ガールズバンドクライ 4話 演技をするということについて

 ガールズバンドクライ4話の演技をするシーンが示唆に富んでいるように見えた。

 話の流れで仁菜と桃香は演技をすることになるが、彼女たちは素人なのでそんなこと出来るはずがない。作中のすばるのセリフであったように、そもそも「演技」をするというのはとても恥ずかしいことなのだ。しかし仁菜は「演技を利用してすばるに本音をぶつける」ことで鬼気迫る演技を繰り出す。彼女の物事に本気でぶつかるという姿勢が優れた演技を生んだのである。


 ここで目立ったのは桃香との対比だ。彼女はこのシーンでは頬を赤らめ恥ずかし半分のちゃんぽらんな演技をすることしか出来ない。

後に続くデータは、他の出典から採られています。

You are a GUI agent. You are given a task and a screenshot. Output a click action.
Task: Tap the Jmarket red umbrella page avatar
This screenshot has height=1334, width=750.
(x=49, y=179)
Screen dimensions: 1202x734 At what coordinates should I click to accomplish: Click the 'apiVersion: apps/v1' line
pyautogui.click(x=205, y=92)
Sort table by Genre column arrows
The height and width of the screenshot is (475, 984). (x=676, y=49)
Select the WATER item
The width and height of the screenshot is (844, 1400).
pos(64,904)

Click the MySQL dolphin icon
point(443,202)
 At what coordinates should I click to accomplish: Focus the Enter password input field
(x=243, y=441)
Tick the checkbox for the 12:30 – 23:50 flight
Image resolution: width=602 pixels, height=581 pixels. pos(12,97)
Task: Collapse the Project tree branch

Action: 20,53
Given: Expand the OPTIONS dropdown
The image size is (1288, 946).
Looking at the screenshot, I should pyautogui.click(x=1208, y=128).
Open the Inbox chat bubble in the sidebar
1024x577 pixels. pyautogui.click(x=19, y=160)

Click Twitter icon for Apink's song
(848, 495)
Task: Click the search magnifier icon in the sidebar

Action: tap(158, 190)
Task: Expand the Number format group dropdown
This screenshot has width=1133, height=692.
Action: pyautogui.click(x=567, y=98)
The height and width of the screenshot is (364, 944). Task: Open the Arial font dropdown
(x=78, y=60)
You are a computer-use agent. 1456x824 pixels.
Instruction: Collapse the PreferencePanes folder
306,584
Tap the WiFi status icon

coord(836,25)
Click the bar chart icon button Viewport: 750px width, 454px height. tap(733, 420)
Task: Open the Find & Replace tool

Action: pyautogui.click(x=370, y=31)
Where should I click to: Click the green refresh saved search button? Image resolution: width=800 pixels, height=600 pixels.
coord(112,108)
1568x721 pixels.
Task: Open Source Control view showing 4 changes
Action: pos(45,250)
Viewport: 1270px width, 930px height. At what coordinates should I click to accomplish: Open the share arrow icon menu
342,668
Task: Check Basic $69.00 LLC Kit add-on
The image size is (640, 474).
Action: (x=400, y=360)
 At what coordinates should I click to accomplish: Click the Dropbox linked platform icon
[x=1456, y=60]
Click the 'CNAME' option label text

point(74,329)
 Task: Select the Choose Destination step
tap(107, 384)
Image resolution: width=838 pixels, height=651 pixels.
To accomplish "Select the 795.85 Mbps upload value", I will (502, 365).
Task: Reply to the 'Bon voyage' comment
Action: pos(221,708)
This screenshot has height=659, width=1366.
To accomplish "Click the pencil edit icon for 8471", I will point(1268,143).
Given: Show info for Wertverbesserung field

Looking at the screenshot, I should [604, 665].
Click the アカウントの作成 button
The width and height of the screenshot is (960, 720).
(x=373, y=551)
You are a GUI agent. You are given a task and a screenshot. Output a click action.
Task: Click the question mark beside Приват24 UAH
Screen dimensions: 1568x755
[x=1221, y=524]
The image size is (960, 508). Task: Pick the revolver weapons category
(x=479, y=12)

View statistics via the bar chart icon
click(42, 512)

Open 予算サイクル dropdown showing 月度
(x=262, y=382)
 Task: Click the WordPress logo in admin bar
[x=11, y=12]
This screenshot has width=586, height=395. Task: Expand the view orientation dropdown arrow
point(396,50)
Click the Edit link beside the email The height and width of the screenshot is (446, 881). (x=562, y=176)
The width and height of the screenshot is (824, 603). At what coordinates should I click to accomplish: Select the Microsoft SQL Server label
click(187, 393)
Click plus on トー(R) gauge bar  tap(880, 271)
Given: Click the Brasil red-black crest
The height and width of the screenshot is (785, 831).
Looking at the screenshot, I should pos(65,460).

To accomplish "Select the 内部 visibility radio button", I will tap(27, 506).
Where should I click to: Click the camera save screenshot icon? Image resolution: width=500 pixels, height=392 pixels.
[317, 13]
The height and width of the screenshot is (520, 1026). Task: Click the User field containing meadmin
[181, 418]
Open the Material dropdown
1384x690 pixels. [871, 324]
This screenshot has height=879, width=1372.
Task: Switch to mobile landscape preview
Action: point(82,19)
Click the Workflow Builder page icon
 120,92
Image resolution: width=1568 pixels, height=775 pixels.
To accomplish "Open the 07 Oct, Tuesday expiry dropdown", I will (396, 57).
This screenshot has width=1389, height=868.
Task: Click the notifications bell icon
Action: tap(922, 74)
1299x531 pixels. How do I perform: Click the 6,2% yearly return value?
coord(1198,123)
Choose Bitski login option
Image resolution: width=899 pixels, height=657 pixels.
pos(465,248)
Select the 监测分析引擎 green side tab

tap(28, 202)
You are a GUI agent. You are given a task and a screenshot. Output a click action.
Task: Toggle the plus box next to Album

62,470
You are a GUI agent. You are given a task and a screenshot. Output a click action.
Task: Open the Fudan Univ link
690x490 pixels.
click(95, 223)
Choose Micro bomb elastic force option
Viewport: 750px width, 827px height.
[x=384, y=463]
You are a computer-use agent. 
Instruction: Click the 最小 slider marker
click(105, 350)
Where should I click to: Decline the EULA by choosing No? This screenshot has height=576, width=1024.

「人には色んな事情があるので自分が無理矢理関わっても仕方がない」という態度を取る"大人"な桃香は物事に本気で臨むことが出来ないので、まず本気でやらなければ成立しない演技という技術は彼女には不可能なのだ。


 バンドを辞めると言うすばるを引き止める仁菜と"自由にさせてあげる"桃香の両極端な人間性は演技を通しても浮かび上がる。世の中を理解し諦めることで大人になったようにも見える彼女はこの先どんな困難に遭いどう乗り越えて行くのか非常に気になるところだ。